Start of RECORDS FOR THE EXERCISE

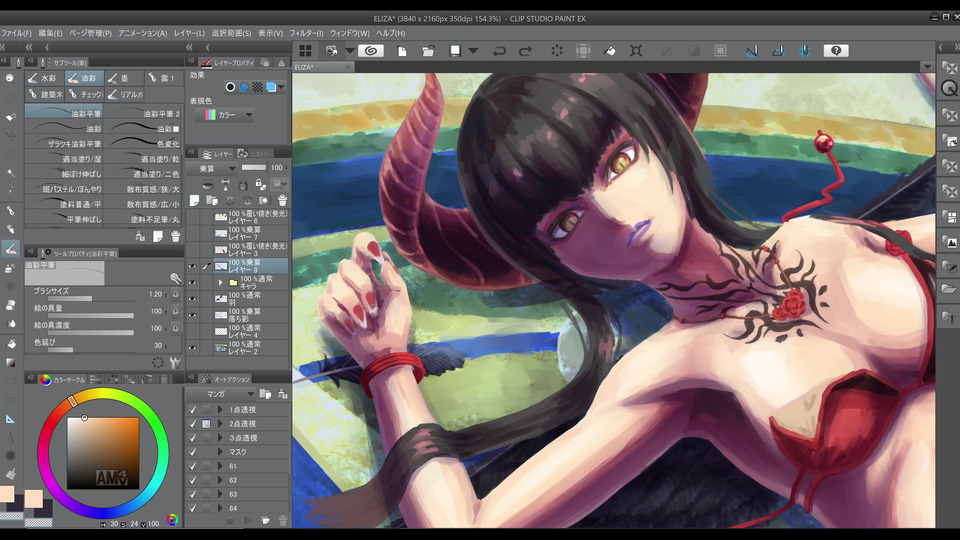Open the フィルター(I) menu
Image resolution: width=960 pixels, height=540 pixels.
coord(306,33)
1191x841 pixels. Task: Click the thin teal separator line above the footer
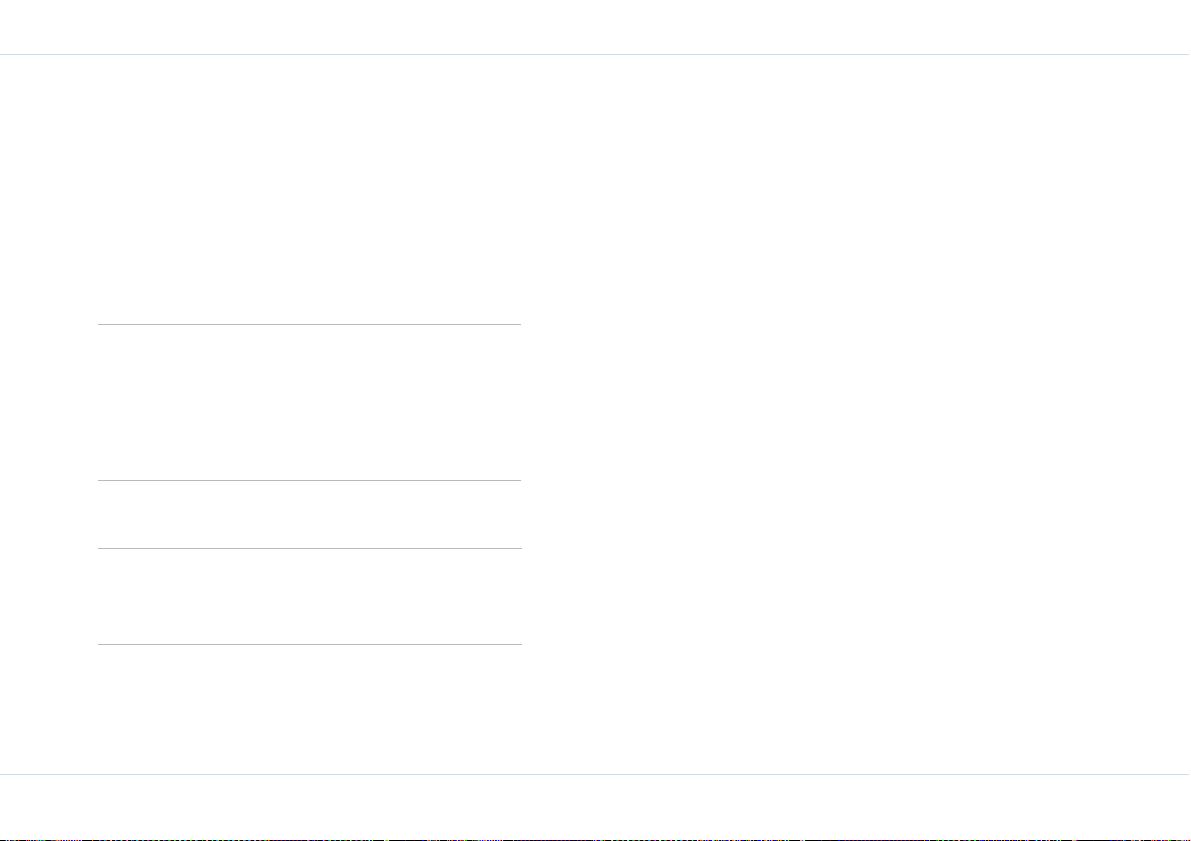(596, 774)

End of RECORDS FOR THE EXERCISE

WHAT YOU ARE ASKED TO DO
Your copy should start at the line with "1191x841 pixels. Task: Click", stop at the last line of the listing above, match exactly, and contain no pictures.

THE ANSWER
1191x841 pixels. Task: Click the thin teal separator line above the footer
(596, 774)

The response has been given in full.